Publié le par Persin Michel

Le 24 avril 2017 est paru sur « Facebook » un article de la mairie de Thionville donnant des informations historiques sur la ville et en particulier sur l’ancienne chapelle des clarisses devenue la salle des mariages de la mairie.

7 juin 1664 –Thionville - L’ancienne chapelle des sœurs clarisses  (salle des mariages de la mairie actuelle)

Article intéressant qui a attiré mon attention, car j’avais au cours de mes recherches sur la chapelle des lépreux de Saint-François [1], trouvé aux archives départementales de la Moselle, un acte notarié, concernant cette chapelle des clarisses.

Je n’avais pas eu le temps de lire cet acte, je l’ai donc fait. Il s’est révélé fort intéressant pour l’histoire de cette chapelle des clarisses qui de l’aveu même des archivistes de la ville est fort peu documentée en ce qui concerne ses origines.

Cet acte est un contrat ou marché passé devant notaire [2], entre les religieuses clarisses [3] de la ville et un maitre maçon [4], bourgeois de Thionville, pour construire, en 1664, leur chapelle. Chapelle qui est devenue actuellement, la salle des mariages de la mairie.

Cet acte inconnu à ce jour, nous décrit par le menu les opérations de démolition d’un ancien bâtiment [5] et la construction de la nouvelle chapelle. Bien qu’assez difficile à interpréter, il nous donne des renseignements précieux sur les origines de cette chapelle des clarisses intégrée dans leur couvent.

 

Avant de voir cet acte, quelques plans pour bien situer la chapelle dans la mairie actuelle.


[1] Pour la rédaction de mon ouvrage sur cette chapelle paru le 2 mai 2017. « Histoire de l’ancienne chapelle des lépreux »

[2] Helminger 3E720.

[3] Les clarisses sont des religieuses du couvent du Saint-Esprit de Luxembourg venues s’installer à Thionville vers 1629. L’ordre des clarisses se divise en deux obédiences, les pauvres clarisses et les clarisses « riches » dites « Urbanistes ». Ordre proche des Augustins.

[4] Gaspard Gérard

[5] Non pas une ancienne chapelle ayant été endommagée par le siège de 1643 comme le dit souvent, mais un bâtiment conventuel, probablement un logement pour les sœurs.

7 juin 1664 –Thionville - L’ancienne chapelle des sœurs clarisses  (salle des mariages de la mairie actuelle)
7 juin 1664 –Thionville - L’ancienne chapelle des sœurs clarisses  (salle des mariages de la mairie actuelle)
7 juin 1664 –Thionville - L’ancienne chapelle des sœurs clarisses  (salle des mariages de la mairie actuelle)

On trouvera ci-dessous le texte intégral de cet acte (avec simplement une petite mise en forme pour qu’il soit plus compréhensible).

« Aujourd’hui septième de juin 1664, les dames abbesse et religieuses du couvent du Saint-Esprit de cette ville de Thionville ont fait et arrêté un marché avec Gaspard Gérard, maître maçon et bourgeois de ladite ville de Thionville pour toutes les maçonneries qu’il y a à faire pour la construction entière de leur église, la taille de toutes les pierres qu’il faut pour le bâtiment entier de ladite église et pour quelques fenêtres qu’il faudra à l’arrière de ladite église comme il sera déclaré plus complétement ci-après.

#### Consignes:
A. Recopiez l'extrait depuis « Publié le par » jusqu'à « concerne ses origines. » inclus, en substituant « Diedenhofen » à « Thionville ».
B. Dites si chaque affirmation s'accorde avec l'extrait en répondant par oui ou par non, et citez les mots de l'extrait qui tranchent. (i) Le maître maçon était bourgeois de Thionville. (ii) Les clarisses étaient venues du couvent du Saint-Esprit de Luxembourg. (iii) Le bâtiment démoli était une ancienne chapelle endommagée par le siège de 1643.
C. Résumez plus brièvement le paragraphe de l'extrait qui commence par « Cet acte est un contrat », en gardant ses faits essentiels.
Les données n'ont aucun rôle dans ce travail sur l'extrait.

#### Données:
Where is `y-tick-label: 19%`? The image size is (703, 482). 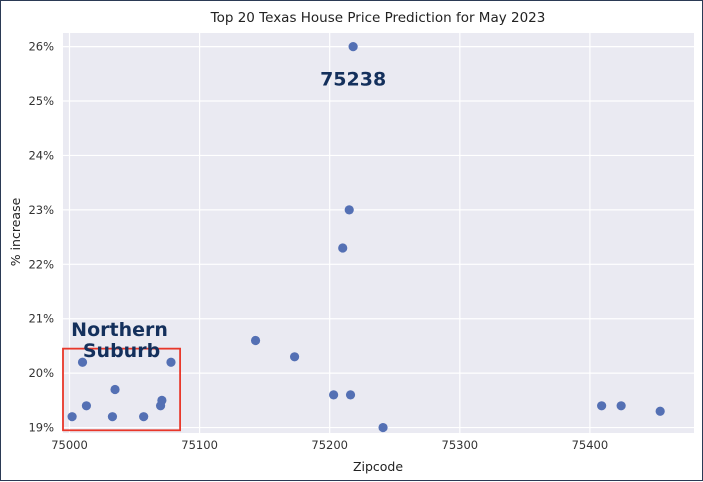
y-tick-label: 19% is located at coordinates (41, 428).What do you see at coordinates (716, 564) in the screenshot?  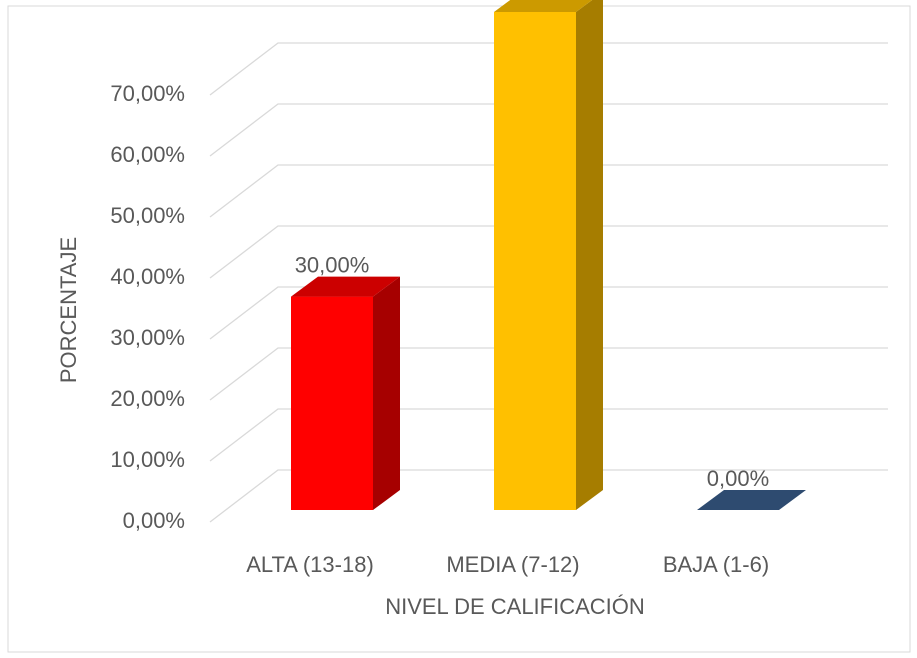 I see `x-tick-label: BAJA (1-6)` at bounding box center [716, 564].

#### Corrigés:
A.
Publié le par Persin Michel

Le 24 avril 2017 est paru sur « Facebook » un article de la mairie de Diedenhofen donnant des informations historiques sur la ville et en particulier sur l’ancienne chapelle des clarisses devenue la salle des mariages de la mairie.

7 juin 1664 –Diedenhofen - L’ancienne chapelle des sœurs clarisses  (salle des mariages de la mairie actuelle)

Article intéressant qui a attiré mon attention, car j’avais au cours de mes recherches sur la chapelle des lépreux de Saint-François [1], trouvé aux archives départementales de la Moselle, un acte notarié, concernant cette chapelle des clarisses.

Je n’avais pas eu le temps de lire cet acte, je l’ai donc fait. Il s’est révélé fort intéressant pour l’histoire de cette chapelle des clarisses qui de l’aveu même des archivistes de la ville est fort peu documentée en ce qui concerne ses origines.

B.
(i) Oui : « Gaspard Gérard, maître maçon et bourgeois de ladite ville de Thionville ».
(ii) Oui : « Les clarisses sont des religieuses du couvent du Saint-Esprit de Luxembourg venues s’installer à Thionville vers 1629 ».
(iii) Non : « Non pas une ancienne chapelle ayant été endommagée par le siège de 1643 », « mais un bâtiment conventuel ».

C. Cet acte est un marché notarié conclu en 1664 entre les religieuses clarisses de Thionville et un maître maçon, bourgeois de la ville, pour construire leur chapelle, devenue la salle des mariages de la mairie.